Microsoft to Get Royalties From Another Android Device

Microsoft announced Monday that General Dynamics' Itronix division has licensed patents that the software giant claims to hold in mobile devices it makes that run Google's Android operating system.

The agreement is just one of several licensing deals that Microsoft (NASDAQ: MSFT) has signed with purveyors of devices that run on Google's (NASDAQ: GOOG) smartphone operating system.

Still other claims await their day in court.
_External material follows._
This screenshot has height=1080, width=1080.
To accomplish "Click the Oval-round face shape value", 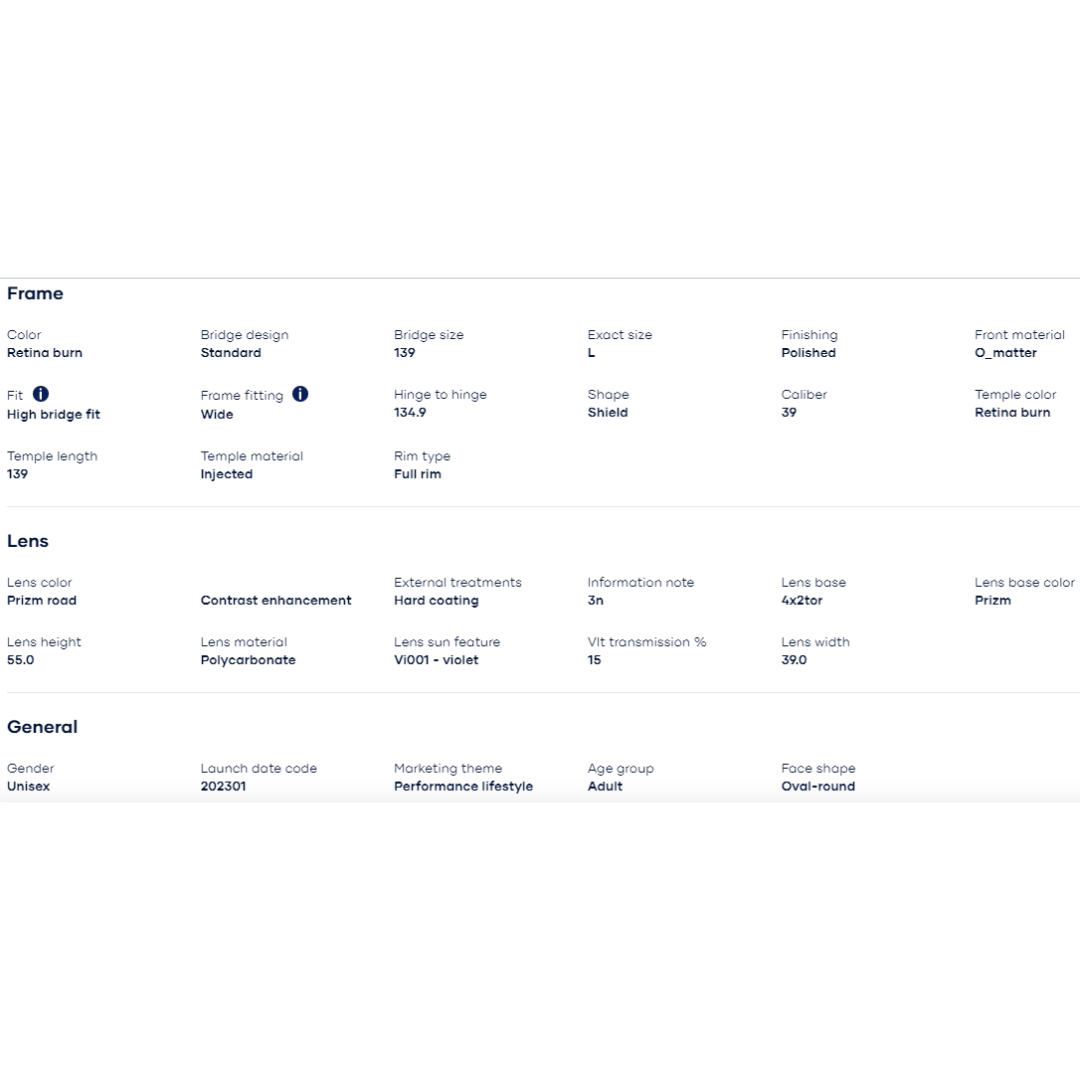I will (818, 786).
For instance, last fall, Microsoft sued Motorola (NYSE: MOT), which uses Android in its Droid smartphones, for patent infringement.

Microsoft, however, has yet to sue or sign a licensing deal with Google itself.
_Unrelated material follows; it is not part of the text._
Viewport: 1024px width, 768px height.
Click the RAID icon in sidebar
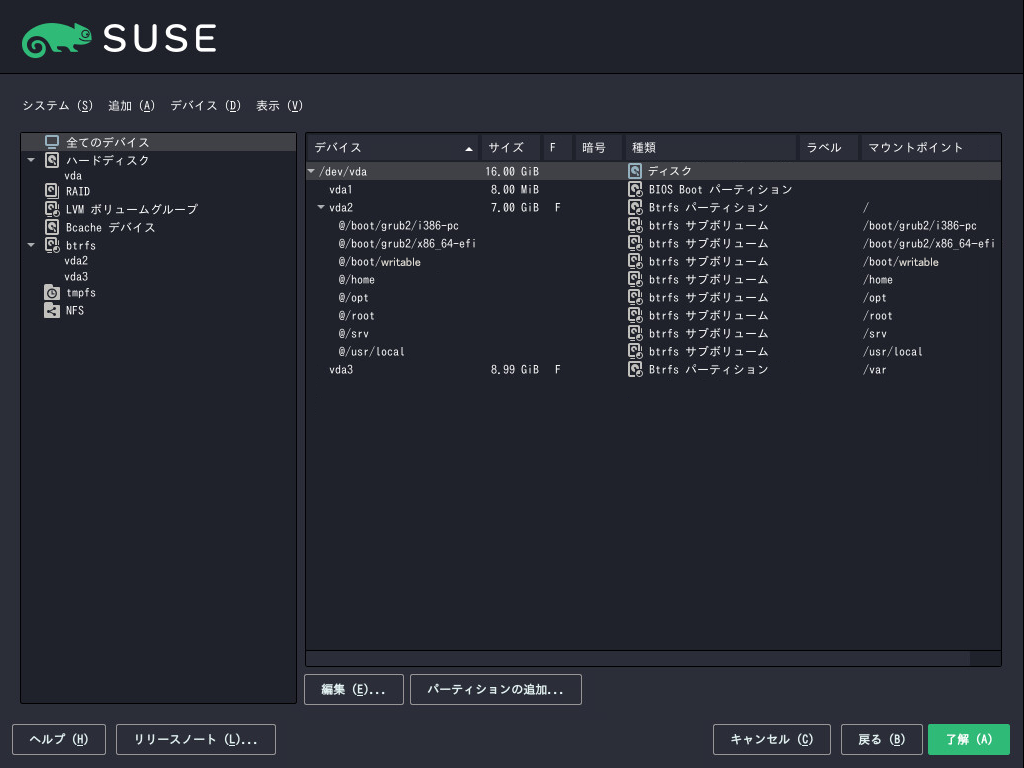[52, 191]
The company's executives for some time, though, have said that Android, as well as open source Linux, are not "free," and have backed that up in legal claims.

For example, in March, Microsoft sued Barnes & Noble over its use of Android in its Nook ereader.
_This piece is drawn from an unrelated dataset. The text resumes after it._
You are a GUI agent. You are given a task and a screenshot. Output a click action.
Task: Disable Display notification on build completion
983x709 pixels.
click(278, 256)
Meanwhile, several companies, including HTC and now Itronix, that use Android have chosen to sign royalty licensing deals with Microsoft rather than get caught up in long-running, and expensive litigation.

"We are pleased to have reached this agreement with General Dynamics Itronix, which is an example of how industry leaders address intellectual property," Horacio Gutierrez, Microsoft deputy general counsel of intellectual property and licensing, said in a statement.

Itronix makes ruggedized mobile devices for industry and the military.

The latest licensing deal comes at a time when Microsoft is at a crucial crossroads with its own smartphone operating system -- Windows Phone 7 (WP7) -- which has been slow to catch on with both consumers and corporate customers since its launch last fall.

In fact, analyst firm Gartner recently said that Android led the smartphone pack in the first quarter of 2011, with some 36 million units sold.

Garter said that Microsoft's February deal with Nokia to use WP7 as its smartphone operating system beginning later this year may ultimately bring Microsoft into second place behind Android by 2015, merely through competition in the market.

In the meantime, Microsoft’s legal team seems to be making patent deals to both protect its own intellectual property as well as bring in income from licensing those patents to competitors who are using Android.

Terms of the deal were not disclosed, although the Microsoft statement said that Itronix will pay the software giant royalties for its use of Microsoft patents.